Stored data entries:

○ ○ ○

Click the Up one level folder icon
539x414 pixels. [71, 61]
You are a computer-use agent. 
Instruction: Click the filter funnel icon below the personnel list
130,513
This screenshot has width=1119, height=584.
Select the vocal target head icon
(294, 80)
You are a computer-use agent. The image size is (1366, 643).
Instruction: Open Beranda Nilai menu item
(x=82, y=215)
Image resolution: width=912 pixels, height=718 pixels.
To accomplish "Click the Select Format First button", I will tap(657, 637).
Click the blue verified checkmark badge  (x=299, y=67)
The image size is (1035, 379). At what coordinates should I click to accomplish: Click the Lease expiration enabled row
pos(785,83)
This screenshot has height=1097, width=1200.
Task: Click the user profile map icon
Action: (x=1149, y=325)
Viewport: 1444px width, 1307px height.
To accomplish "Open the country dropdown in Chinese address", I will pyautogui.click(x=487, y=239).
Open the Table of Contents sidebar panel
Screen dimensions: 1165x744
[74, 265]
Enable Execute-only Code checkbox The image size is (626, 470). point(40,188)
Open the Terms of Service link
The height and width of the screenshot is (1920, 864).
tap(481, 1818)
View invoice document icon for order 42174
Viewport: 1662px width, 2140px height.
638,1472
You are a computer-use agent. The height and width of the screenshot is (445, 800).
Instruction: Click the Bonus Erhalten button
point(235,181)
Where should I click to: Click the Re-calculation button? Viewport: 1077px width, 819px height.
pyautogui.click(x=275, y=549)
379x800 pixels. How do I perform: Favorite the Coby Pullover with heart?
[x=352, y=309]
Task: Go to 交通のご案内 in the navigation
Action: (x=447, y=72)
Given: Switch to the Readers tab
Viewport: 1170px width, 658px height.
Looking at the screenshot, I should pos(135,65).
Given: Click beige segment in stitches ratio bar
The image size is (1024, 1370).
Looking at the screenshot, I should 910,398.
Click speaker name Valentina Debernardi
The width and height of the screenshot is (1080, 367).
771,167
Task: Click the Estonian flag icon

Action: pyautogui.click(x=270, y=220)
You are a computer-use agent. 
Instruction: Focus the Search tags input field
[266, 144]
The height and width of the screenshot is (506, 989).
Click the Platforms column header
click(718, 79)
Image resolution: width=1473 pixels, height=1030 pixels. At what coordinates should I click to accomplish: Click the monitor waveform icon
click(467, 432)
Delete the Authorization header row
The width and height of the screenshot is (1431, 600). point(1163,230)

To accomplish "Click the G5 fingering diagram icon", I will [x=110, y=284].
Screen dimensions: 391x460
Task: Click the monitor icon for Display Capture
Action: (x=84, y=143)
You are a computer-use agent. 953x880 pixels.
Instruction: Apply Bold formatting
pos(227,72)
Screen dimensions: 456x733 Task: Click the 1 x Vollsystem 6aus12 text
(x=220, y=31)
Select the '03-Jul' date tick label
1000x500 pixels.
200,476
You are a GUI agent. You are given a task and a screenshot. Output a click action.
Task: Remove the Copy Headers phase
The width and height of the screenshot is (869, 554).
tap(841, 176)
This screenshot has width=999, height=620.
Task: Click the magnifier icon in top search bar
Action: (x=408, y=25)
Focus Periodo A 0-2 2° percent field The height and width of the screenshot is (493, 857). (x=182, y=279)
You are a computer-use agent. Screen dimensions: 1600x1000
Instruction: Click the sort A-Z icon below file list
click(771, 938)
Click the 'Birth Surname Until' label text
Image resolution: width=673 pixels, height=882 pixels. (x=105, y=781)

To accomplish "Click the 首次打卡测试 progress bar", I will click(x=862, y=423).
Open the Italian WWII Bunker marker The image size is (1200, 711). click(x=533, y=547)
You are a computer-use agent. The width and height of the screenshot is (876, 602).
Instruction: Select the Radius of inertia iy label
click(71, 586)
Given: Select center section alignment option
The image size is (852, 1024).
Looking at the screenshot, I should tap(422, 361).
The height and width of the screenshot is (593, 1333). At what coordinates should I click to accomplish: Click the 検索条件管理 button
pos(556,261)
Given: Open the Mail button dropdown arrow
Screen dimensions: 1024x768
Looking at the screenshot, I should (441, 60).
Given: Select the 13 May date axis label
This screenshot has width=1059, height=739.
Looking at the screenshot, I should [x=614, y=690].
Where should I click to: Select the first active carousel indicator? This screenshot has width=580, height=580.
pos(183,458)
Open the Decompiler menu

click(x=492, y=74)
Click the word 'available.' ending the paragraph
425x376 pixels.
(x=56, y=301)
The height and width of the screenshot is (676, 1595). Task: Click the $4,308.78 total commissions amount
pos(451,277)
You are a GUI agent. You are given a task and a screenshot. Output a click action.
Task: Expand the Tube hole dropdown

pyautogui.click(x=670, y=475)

○ ○ ○

Activity: Line by line, copy the records exactly.

Answer to the problem:
Click the Up one level folder icon
539x414 pixels. [71, 61]
You are a computer-use agent. 
Instruction: Click the filter funnel icon below the personnel list
130,513
This screenshot has width=1119, height=584.
Select the vocal target head icon
(294, 80)
You are a computer-use agent. The image size is (1366, 643).
Instruction: Open Beranda Nilai menu item
(x=82, y=215)
Image resolution: width=912 pixels, height=718 pixels.
To accomplish "Click the Select Format First button", I will tap(657, 637).
Click the blue verified checkmark badge  (x=299, y=67)
The image size is (1035, 379). At what coordinates should I click to accomplish: Click the Lease expiration enabled row
pos(785,83)
This screenshot has height=1097, width=1200.
Task: Click the user profile map icon
Action: (x=1149, y=325)
Viewport: 1444px width, 1307px height.
To accomplish "Open the country dropdown in Chinese address", I will pyautogui.click(x=487, y=239).
Open the Table of Contents sidebar panel
Screen dimensions: 1165x744
[74, 265]
Enable Execute-only Code checkbox The image size is (626, 470). point(40,188)
Open the Terms of Service link
The height and width of the screenshot is (1920, 864).
tap(481, 1818)
View invoice document icon for order 42174
Viewport: 1662px width, 2140px height.
638,1472
You are a computer-use agent. The height and width of the screenshot is (445, 800).
Instruction: Click the Bonus Erhalten button
point(235,181)
Where should I click to: Click the Re-calculation button? Viewport: 1077px width, 819px height.
pyautogui.click(x=275, y=549)
379x800 pixels. How do I perform: Favorite the Coby Pullover with heart?
[x=352, y=309]
Task: Go to 交通のご案内 in the navigation
Action: (x=447, y=72)
Given: Switch to the Readers tab
Viewport: 1170px width, 658px height.
Looking at the screenshot, I should pos(135,65).
Given: Click beige segment in stitches ratio bar
The image size is (1024, 1370).
Looking at the screenshot, I should 910,398.
Click speaker name Valentina Debernardi
The width and height of the screenshot is (1080, 367).
771,167
Task: Click the Estonian flag icon

Action: pyautogui.click(x=270, y=220)
You are a computer-use agent. 
Instruction: Focus the Search tags input field
[266, 144]
The height and width of the screenshot is (506, 989).
Click the Platforms column header
click(718, 79)
Image resolution: width=1473 pixels, height=1030 pixels. At what coordinates should I click to accomplish: Click the monitor waveform icon
click(467, 432)
Delete the Authorization header row
The width and height of the screenshot is (1431, 600). point(1163,230)

To accomplish "Click the G5 fingering diagram icon", I will [x=110, y=284].
Screen dimensions: 391x460
Task: Click the monitor icon for Display Capture
Action: (x=84, y=143)
You are a computer-use agent. 953x880 pixels.
Instruction: Apply Bold formatting
pos(227,72)
Screen dimensions: 456x733 Task: Click the 1 x Vollsystem 6aus12 text
(x=220, y=31)
Select the '03-Jul' date tick label
1000x500 pixels.
200,476
You are a GUI agent. You are given a task and a screenshot. Output a click action.
Task: Remove the Copy Headers phase
The width and height of the screenshot is (869, 554).
tap(841, 176)
This screenshot has width=999, height=620.
Task: Click the magnifier icon in top search bar
Action: (x=408, y=25)
Focus Periodo A 0-2 2° percent field The height and width of the screenshot is (493, 857). (x=182, y=279)
You are a computer-use agent. Screen dimensions: 1600x1000
Instruction: Click the sort A-Z icon below file list
click(771, 938)
Click the 'Birth Surname Until' label text
Image resolution: width=673 pixels, height=882 pixels. (x=105, y=781)

To accomplish "Click the 首次打卡测试 progress bar", I will click(x=862, y=423).
Open the Italian WWII Bunker marker The image size is (1200, 711). click(x=533, y=547)
You are a computer-use agent. The width and height of the screenshot is (876, 602).
Instruction: Select the Radius of inertia iy label
click(71, 586)
Given: Select center section alignment option
The image size is (852, 1024).
Looking at the screenshot, I should tap(422, 361).
The height and width of the screenshot is (593, 1333). At what coordinates should I click to accomplish: Click the 検索条件管理 button
pos(556,261)
Given: Open the Mail button dropdown arrow
Screen dimensions: 1024x768
Looking at the screenshot, I should (441, 60).
Given: Select the 13 May date axis label
This screenshot has width=1059, height=739.
Looking at the screenshot, I should [x=614, y=690].
Where should I click to: Select the first active carousel indicator? This screenshot has width=580, height=580.
pos(183,458)
Open the Decompiler menu

click(x=492, y=74)
Click the word 'available.' ending the paragraph
425x376 pixels.
(x=56, y=301)
The height and width of the screenshot is (676, 1595). Task: Click the $4,308.78 total commissions amount
pos(451,277)
You are a GUI agent. You are given a task and a screenshot. Output a click action.
Task: Expand the Tube hole dropdown

pyautogui.click(x=670, y=475)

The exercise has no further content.